A return to basics on Milan’s catwalks. On the second day of the womenswear ready-to-wear shows, designers seemed intent on returning to fundamentals, fusing age-old craftsmanship and textile traditions with a decidedly contemporary vision. This shift crosses borders: for Spring/Summer 2026, several houses were heading the same way, reviving crafts such as embroidery, passementerie and textile finishing, among others. As demonstrated, among others, by the collections of Italian Antonio Marras and Indian Dhruv Kapoor.

Dhruv Kapoor, Spring-Summer 2026
Dhruv Kapoor, Spring-Summer 2026 – DR

Dhruv Kapoor continues to move upmarket. Although denim remains in the form of baggy trousers and oversized jackets, often embellished, the designer is gradually moving away from the streetwear that marked his early success, in favour of more sophisticated creations with a contemporary design. For the Spring/Summer 2026 season, he returned to his roots, starting from the staples of the Indian wardrobe: the knitted vest, the mid-length flared skirt, boxer shorts, the waistcoat and the quintessential tunic-style shirt, which he reworked with a more cosmopolitan, chic sensibility.

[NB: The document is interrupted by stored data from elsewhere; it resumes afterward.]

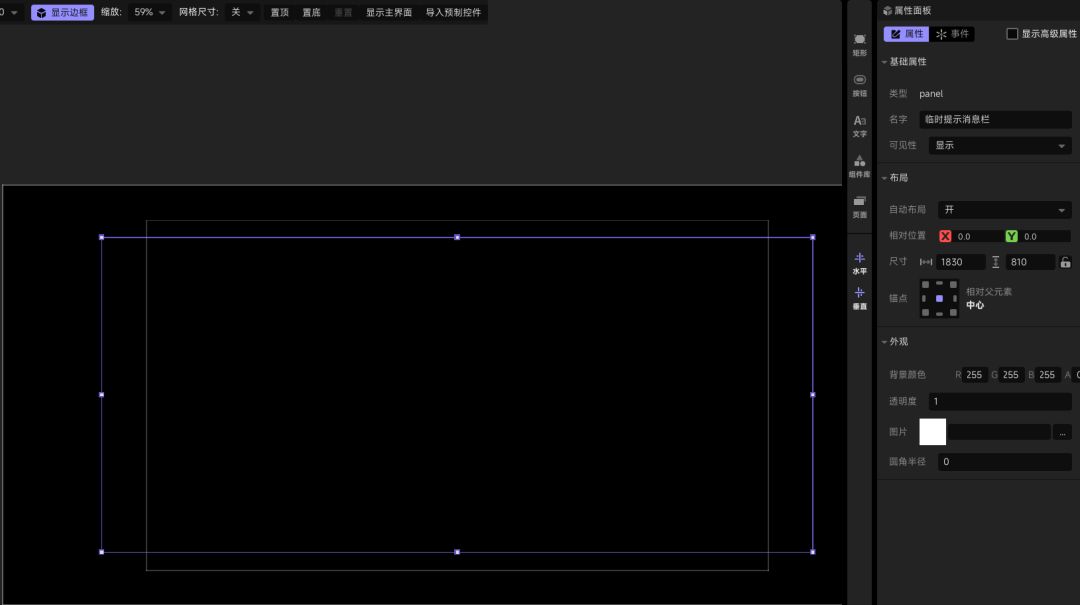Open the 自动布局 auto-layout dropdown
This screenshot has width=1080, height=605.
(x=1004, y=209)
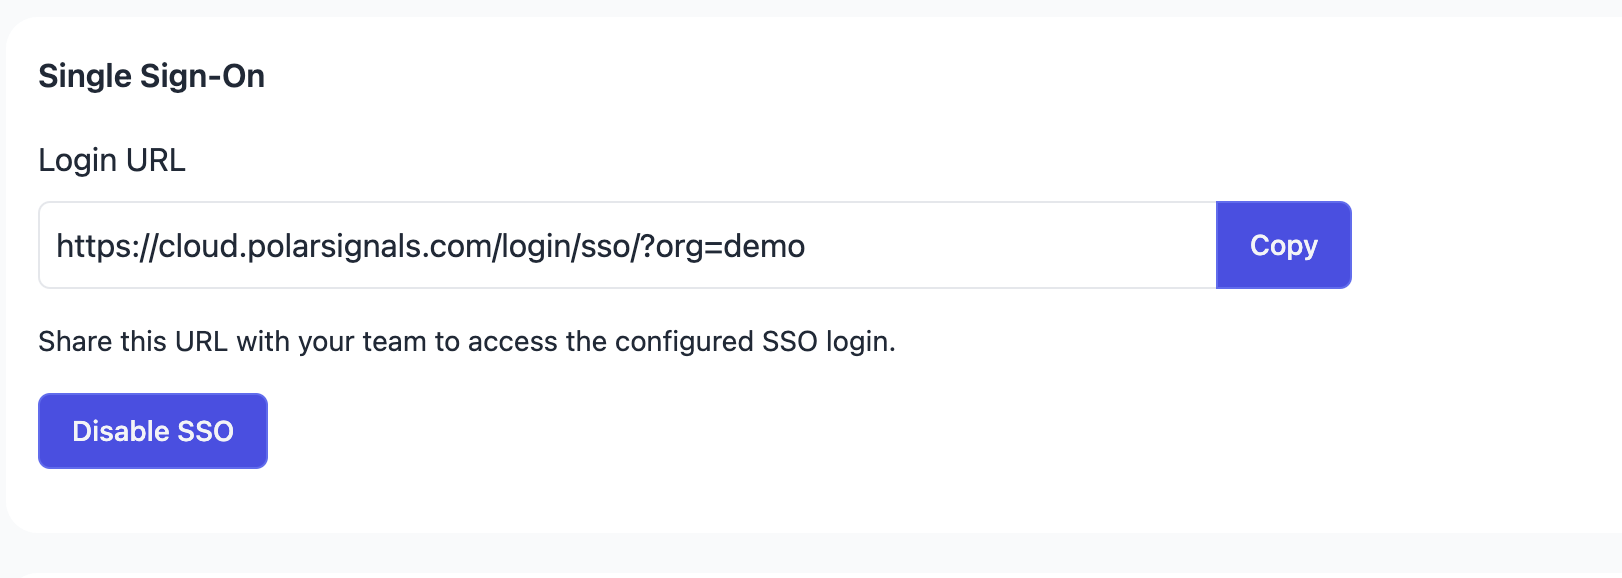
Task: Click the Single Sign-On heading
Action: click(x=151, y=76)
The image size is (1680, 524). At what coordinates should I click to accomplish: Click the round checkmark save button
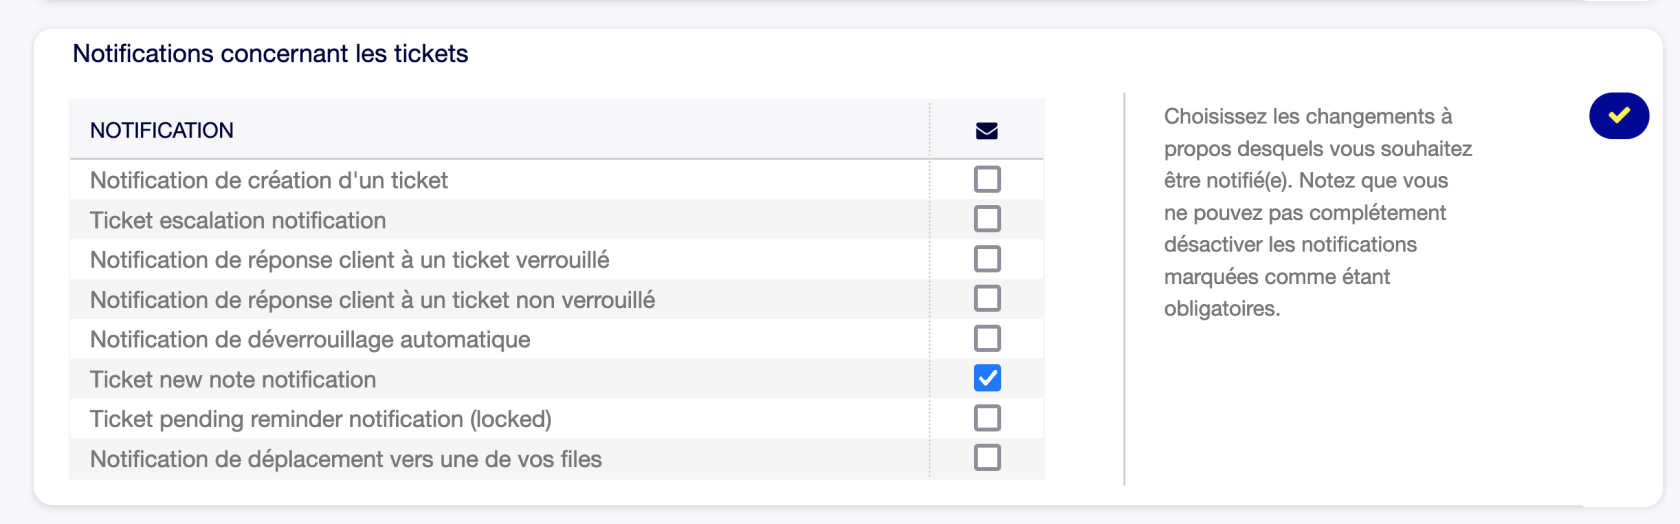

These undergarments were reimagined with new cuts and refined details, ready to step into the spotlight. They weaved together tradition and modernity. Boxer shorts expanded into draped maxi shorts. The waistcoat extended into a strappy mini dress and also became a sleeveless jacket, while skirts flared into corolla or balloon shapes, or fall straight with back slits, embroidered with colourful or shimmering flowers, paired with dark, fitted jackets. Embroidery and prints drew on Indian checked patterns and Jaipur blue pottery.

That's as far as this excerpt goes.